▶ TASK ITEM
In the entries that follow, find the line containing "Show next character with right arrow"; from there, copy every line exactly through the line containing "The height and".
───── STORED DATA
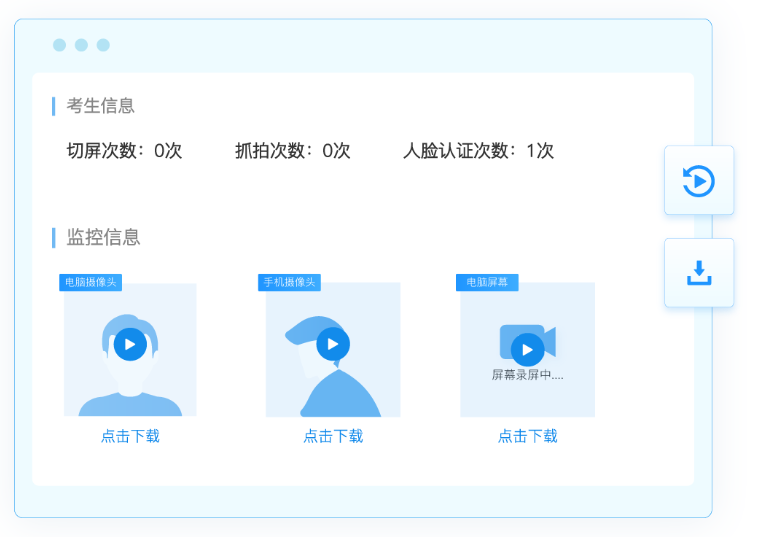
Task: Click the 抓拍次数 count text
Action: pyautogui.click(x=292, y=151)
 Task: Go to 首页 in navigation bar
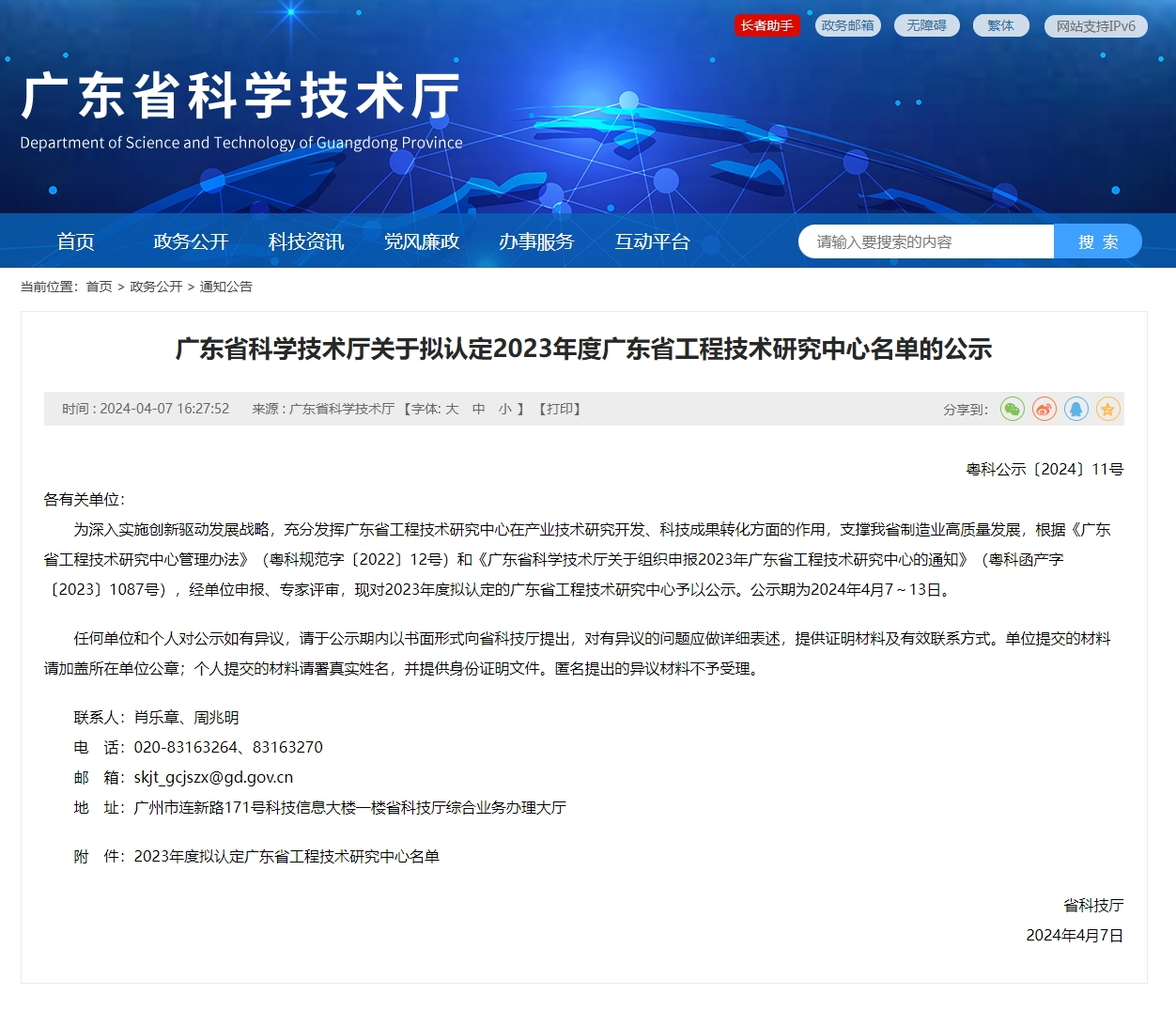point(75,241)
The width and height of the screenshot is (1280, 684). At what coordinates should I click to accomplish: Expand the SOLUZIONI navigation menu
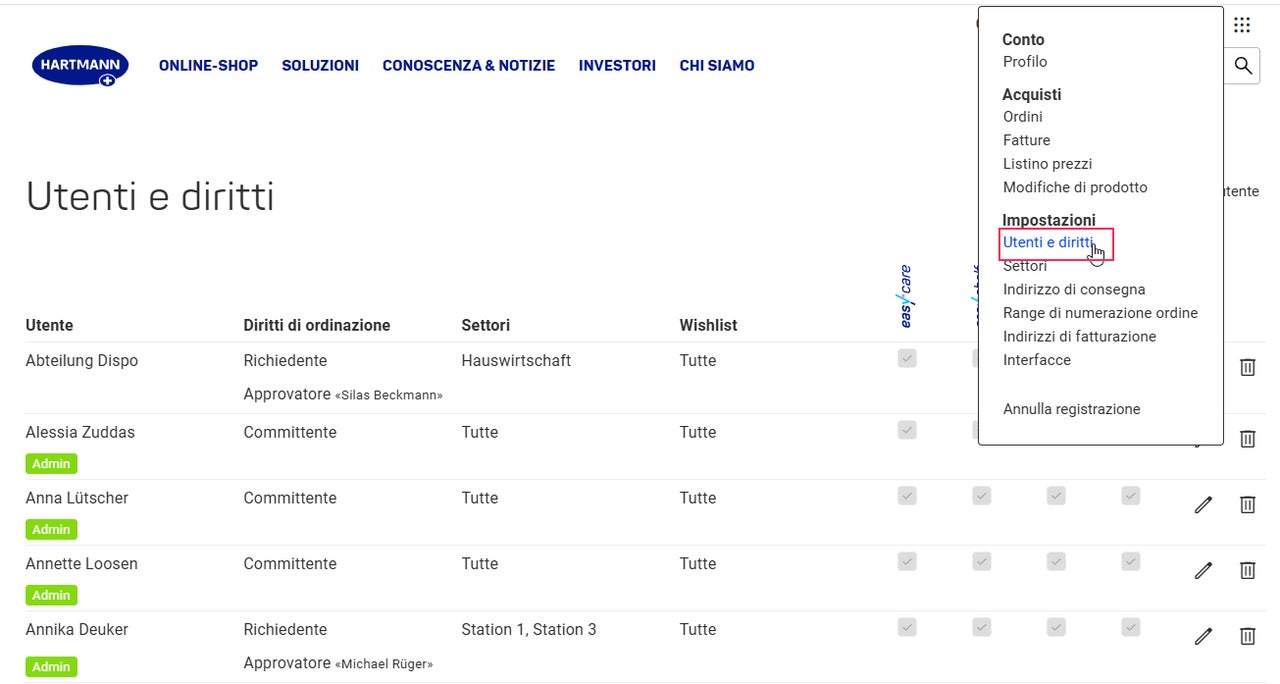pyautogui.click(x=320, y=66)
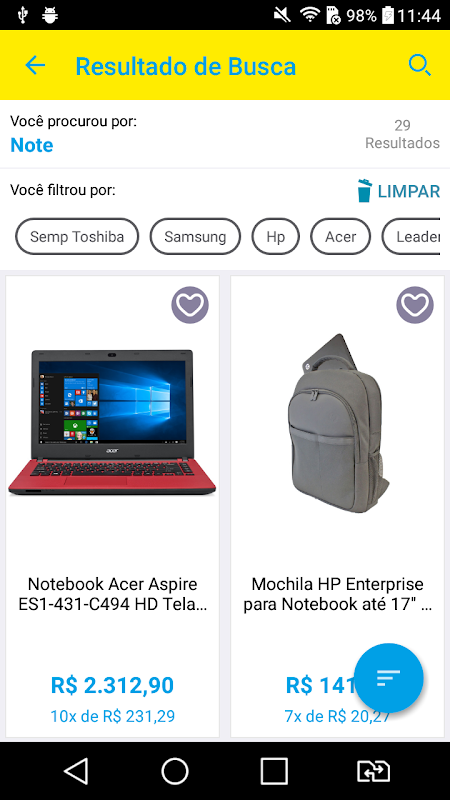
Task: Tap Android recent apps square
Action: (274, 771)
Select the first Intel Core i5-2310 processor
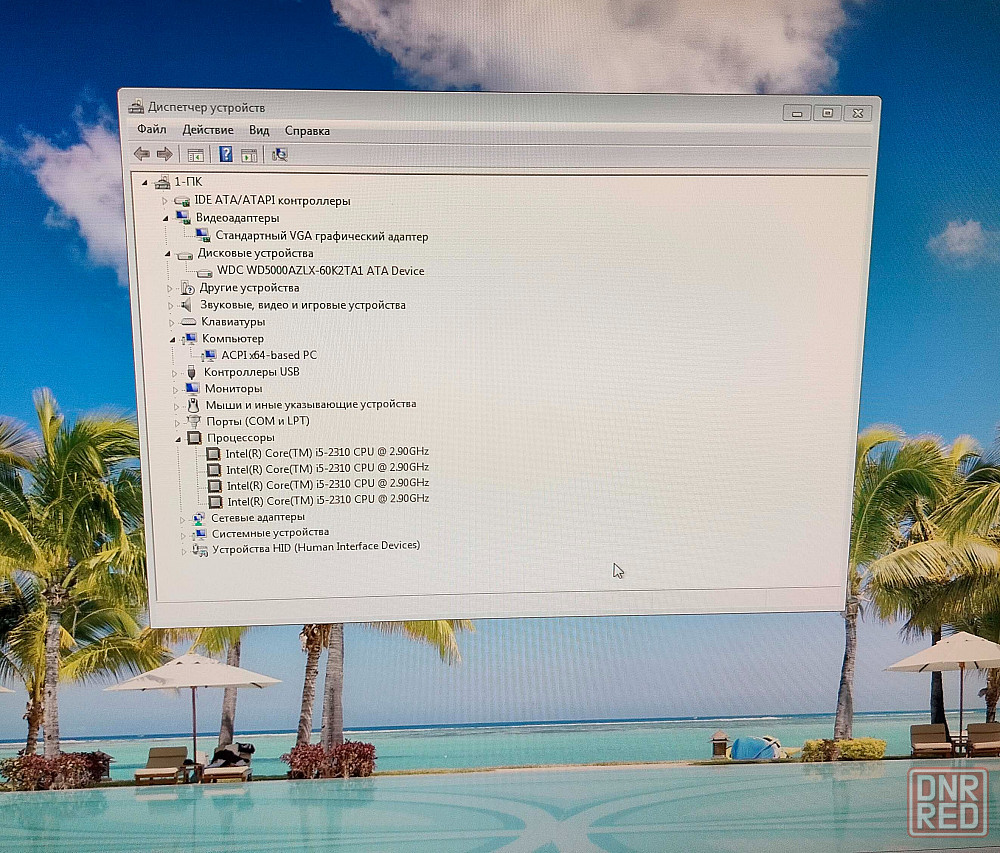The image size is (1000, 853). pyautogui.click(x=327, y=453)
──────────
───── STORED DATA
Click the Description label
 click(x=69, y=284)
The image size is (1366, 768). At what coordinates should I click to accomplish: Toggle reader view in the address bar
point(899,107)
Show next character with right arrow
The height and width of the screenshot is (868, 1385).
──────────
▶ EXERCISE OUTPUT
Show next character with right arrow
The height and width of the screenshot is (868, 1385).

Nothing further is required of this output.